● Görev Tanımı:
"Viewport: 360px width, 509px" ifadesini içeren satırdan "pos(180,69)" ifadesini içeren satıra kadar, bu satır da dahil olmak üzere, satırları yeniden yaz ve "main title" yerine "page heading" koy. Geri kalan her şeyi değiştirmeden bırak, görselleri ise yanıta alma.

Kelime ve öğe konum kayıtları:

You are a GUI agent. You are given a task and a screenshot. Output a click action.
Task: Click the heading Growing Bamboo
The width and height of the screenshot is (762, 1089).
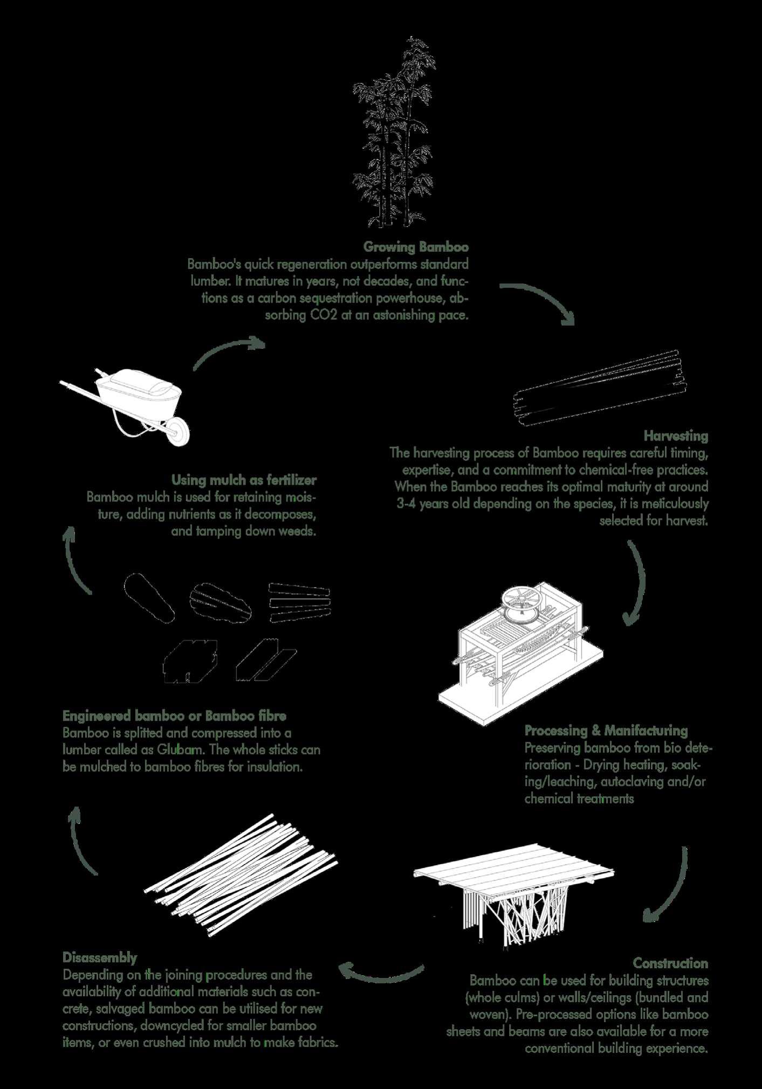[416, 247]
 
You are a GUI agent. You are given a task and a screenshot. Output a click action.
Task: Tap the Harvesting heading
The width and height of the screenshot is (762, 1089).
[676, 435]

* * *

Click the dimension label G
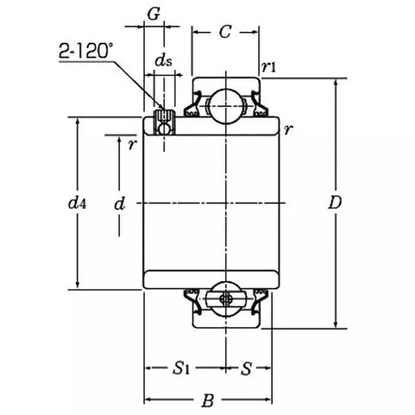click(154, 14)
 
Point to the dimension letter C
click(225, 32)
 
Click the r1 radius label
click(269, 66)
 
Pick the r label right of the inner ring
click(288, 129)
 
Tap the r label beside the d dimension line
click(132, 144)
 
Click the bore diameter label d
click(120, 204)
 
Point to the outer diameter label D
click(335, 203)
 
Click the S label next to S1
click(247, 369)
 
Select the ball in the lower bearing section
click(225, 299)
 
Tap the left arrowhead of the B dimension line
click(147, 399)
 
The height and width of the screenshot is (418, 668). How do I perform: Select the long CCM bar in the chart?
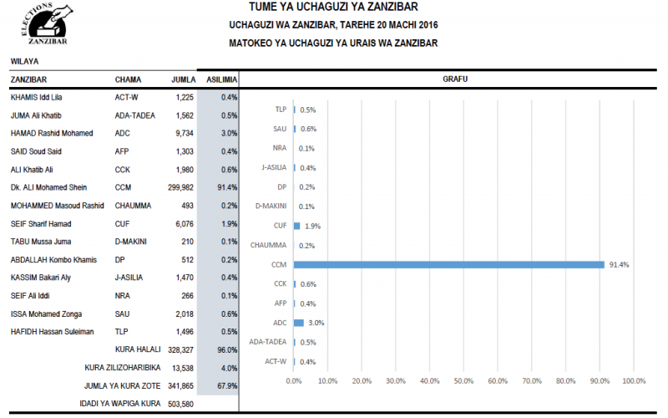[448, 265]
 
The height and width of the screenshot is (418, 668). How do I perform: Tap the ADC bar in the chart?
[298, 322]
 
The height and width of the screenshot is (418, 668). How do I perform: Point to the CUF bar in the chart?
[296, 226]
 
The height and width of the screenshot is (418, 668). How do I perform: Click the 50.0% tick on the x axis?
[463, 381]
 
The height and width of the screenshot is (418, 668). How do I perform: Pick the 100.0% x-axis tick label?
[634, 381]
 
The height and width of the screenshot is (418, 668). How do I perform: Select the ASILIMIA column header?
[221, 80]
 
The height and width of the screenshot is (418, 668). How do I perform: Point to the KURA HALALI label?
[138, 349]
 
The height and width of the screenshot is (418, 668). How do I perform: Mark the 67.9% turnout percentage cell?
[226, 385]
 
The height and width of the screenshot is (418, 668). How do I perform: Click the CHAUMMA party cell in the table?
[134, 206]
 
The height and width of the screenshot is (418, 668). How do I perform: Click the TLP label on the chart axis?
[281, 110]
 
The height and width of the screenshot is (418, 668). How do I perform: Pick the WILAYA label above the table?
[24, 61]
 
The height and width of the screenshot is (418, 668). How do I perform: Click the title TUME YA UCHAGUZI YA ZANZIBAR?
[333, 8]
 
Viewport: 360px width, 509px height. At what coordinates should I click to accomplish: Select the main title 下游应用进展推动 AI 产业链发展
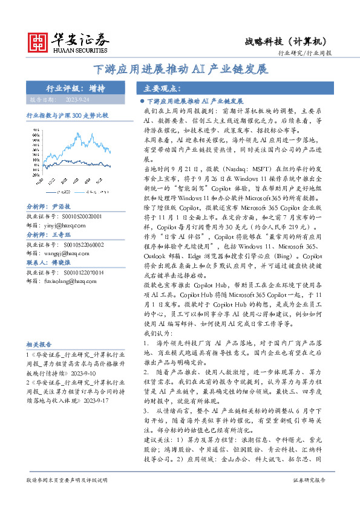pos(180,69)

● Alıştırma Çıktısı:
Viewport: 360px width, 509px height. At what coordinates should I click to accomplish: Select the page heading 下游应用进展推动 AI 产业链发展
pos(180,69)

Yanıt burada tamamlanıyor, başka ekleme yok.